ACTIVITY:
When you transcribe the listing, keep each line exact and drop the pictures.

RECORD EXCERPTS:
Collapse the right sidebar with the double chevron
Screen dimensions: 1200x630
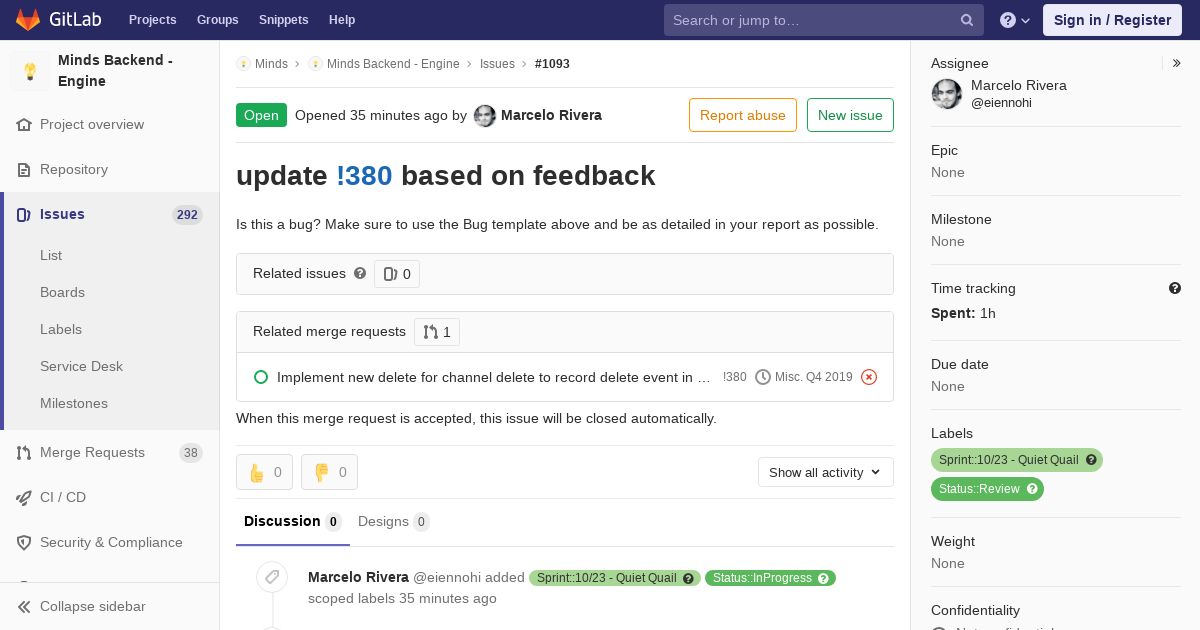pos(1177,63)
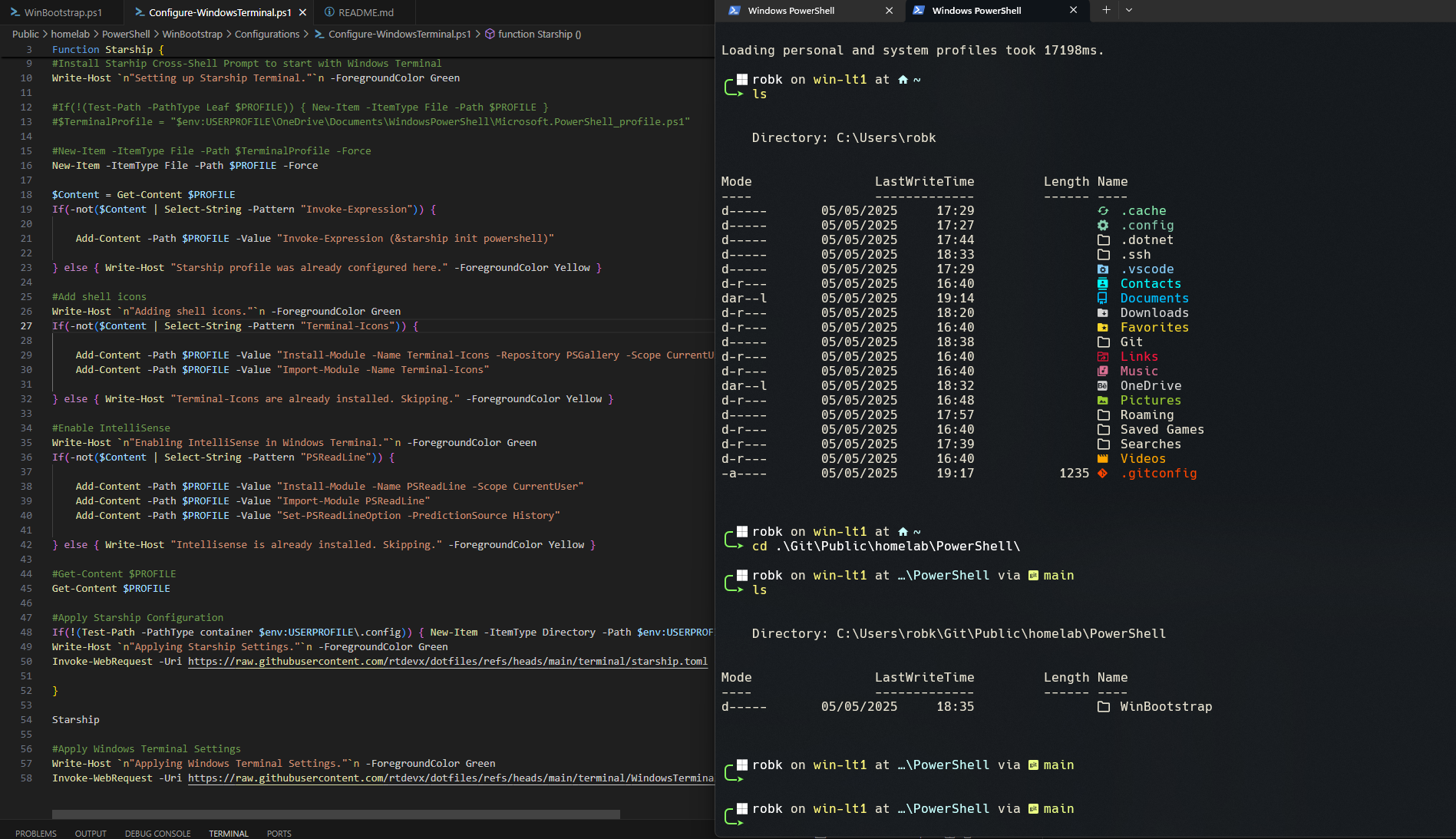The height and width of the screenshot is (839, 1456).
Task: Click PowerShell icon on first terminal tab
Action: pyautogui.click(x=735, y=11)

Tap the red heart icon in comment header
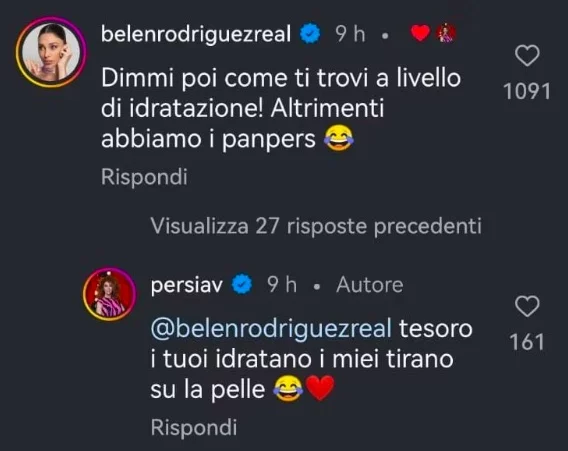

EXERCISE RESPONSE:
Collapse the right sidebar with the double chevron
Screen dimensions: 1200x630
pos(1177,63)
The height and width of the screenshot is (839, 1456).
Task: Click PowerShell icon on first terminal tab
Action: pyautogui.click(x=735, y=11)

Tap the red heart icon in comment header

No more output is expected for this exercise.